Far from bringing some kind of other-worldly values into play to challenge or even trip up this “vast superstructure,” he is drawn into it, ultimately initiating a great advertising “scheme” that anticipates today’s AirMiles-type points plans: “Whiffling Round Britain.” He has just hit upon the basic idea for this plan and “written the word ‘WHIFFLE’ in capital letters an inch high” on his scratch paper when a call comes from CI Parker asking him to call him at the Yard: “Lord Peter Wimsey was so intimately in the skin of Mr Death Bredon that he said ‘Damn!’ loudly and heartily.” He’s frustrated when a turn in the case makes it impossible for him to return to work: “But that won’t do. I’ve got to get that Whifflets campaign finished. Armstrong wants it particularly. And besides, I’ve got interested in the thing.”
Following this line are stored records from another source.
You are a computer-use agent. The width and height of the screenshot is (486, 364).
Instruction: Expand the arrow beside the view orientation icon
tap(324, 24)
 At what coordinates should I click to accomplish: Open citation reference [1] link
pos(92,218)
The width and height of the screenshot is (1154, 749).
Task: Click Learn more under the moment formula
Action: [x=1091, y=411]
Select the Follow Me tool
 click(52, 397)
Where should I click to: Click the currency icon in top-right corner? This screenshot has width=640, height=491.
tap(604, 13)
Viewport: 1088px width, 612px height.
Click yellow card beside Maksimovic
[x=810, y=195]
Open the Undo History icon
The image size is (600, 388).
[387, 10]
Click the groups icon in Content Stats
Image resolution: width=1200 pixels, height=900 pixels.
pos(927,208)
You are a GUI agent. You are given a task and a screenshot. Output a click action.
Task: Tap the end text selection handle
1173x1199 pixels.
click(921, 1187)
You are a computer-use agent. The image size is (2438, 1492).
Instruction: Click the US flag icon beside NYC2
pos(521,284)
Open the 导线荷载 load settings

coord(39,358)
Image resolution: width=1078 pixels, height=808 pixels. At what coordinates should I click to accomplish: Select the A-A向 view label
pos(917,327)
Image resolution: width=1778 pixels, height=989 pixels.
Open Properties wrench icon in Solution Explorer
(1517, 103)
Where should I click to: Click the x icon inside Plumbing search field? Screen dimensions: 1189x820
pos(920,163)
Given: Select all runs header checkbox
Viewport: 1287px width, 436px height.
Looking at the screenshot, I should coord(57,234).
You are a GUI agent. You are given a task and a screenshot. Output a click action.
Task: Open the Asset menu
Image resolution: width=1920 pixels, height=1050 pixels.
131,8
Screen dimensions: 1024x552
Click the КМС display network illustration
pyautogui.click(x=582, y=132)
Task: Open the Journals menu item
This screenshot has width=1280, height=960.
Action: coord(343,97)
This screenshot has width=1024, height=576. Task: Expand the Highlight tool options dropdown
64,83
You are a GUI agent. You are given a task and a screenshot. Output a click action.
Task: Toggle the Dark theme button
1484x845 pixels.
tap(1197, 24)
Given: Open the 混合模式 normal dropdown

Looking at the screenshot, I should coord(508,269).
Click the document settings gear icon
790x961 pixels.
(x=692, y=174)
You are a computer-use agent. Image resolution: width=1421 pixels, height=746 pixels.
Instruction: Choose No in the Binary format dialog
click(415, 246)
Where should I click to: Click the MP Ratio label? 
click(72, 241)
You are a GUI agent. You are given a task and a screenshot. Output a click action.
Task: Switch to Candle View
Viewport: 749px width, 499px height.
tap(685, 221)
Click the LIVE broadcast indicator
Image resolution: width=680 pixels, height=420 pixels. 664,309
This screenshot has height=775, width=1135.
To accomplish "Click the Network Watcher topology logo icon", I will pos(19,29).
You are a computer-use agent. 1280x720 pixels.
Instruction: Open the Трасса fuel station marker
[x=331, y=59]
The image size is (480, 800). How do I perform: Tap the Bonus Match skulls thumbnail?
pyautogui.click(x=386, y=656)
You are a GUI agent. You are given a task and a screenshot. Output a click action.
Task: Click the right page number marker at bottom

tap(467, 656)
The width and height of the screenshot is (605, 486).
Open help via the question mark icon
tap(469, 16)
But of course it’s a temp job for him, a fling; when it’s done, he understands something else about how the world turns, but it’s not until Gaudy Night that he is really forced to confront the limits of what his wealth can buy, and the challenge it poses to creating equal relationships. Harriet hates his wealth and the power it gives him. The mystery at Pym’s, in contrast, turns on the need for money, on the insidious way just the kinds of desires stoked by advertising can lead someone into debt, then erode their moral fiber as they struggle to conceal and protect their position. “You don’t know, Bredon – Wimsey – you don’t know what it is to be stuck for money,” the murderer says during his painful confession; “you marry and start paying for your house and furniture, and you must keep up the instalments…” His need for money made him vulnerable, and he became involved with a ruthless ring of drug smugglers, who connect the Pym’s storyline to another in a world at once remote and fundamentally similar, full of people whose yearning for amusement and distraction make them eager customers, with different but no less damaging results. Round and round it all goes, and there’s always someone there making a profit, turning someone else’s weakness or fantasy to their advantage. “We want to get women down to serious smoking,” kindly Mr Pym says as they prepare to launch the Whifflet campaign. “Too many of them play about with it. . . You can smoke a lot more [Whifflets] in the day without killing yourself. And they’re cheaper. If we increase women’s smokes by 500 per cent – there’s plenty of room for it – ”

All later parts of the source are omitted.